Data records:
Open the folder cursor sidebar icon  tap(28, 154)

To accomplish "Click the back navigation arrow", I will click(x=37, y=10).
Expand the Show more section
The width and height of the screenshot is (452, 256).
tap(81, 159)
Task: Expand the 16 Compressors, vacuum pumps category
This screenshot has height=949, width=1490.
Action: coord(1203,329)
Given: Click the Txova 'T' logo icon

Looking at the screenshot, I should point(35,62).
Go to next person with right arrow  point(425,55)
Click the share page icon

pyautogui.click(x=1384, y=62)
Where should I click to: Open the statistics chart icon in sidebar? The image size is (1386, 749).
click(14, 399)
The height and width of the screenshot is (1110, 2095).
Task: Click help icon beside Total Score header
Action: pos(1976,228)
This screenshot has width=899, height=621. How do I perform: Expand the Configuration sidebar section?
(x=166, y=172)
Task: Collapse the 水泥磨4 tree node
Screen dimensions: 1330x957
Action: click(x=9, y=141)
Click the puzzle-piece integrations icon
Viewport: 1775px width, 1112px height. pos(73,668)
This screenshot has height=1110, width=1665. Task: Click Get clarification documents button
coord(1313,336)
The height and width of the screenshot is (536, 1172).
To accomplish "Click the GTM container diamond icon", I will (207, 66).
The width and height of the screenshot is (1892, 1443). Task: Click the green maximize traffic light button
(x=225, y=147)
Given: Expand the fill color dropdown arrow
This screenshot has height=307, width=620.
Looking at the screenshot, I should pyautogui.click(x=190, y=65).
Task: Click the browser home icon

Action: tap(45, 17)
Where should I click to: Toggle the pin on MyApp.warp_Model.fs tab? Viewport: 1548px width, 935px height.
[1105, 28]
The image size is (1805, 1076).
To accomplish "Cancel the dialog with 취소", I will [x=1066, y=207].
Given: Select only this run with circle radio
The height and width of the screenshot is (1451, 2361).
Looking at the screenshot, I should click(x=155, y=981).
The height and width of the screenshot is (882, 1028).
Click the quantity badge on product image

● **What you should do**
Which lines in the entries above contain "with"? Pull each of them out.

● **Exercise output**
Go to next person with right arrow  point(425,55)
To accomplish "Cancel the dialog with 취소", I will [x=1066, y=207].
Given: Select only this run with circle radio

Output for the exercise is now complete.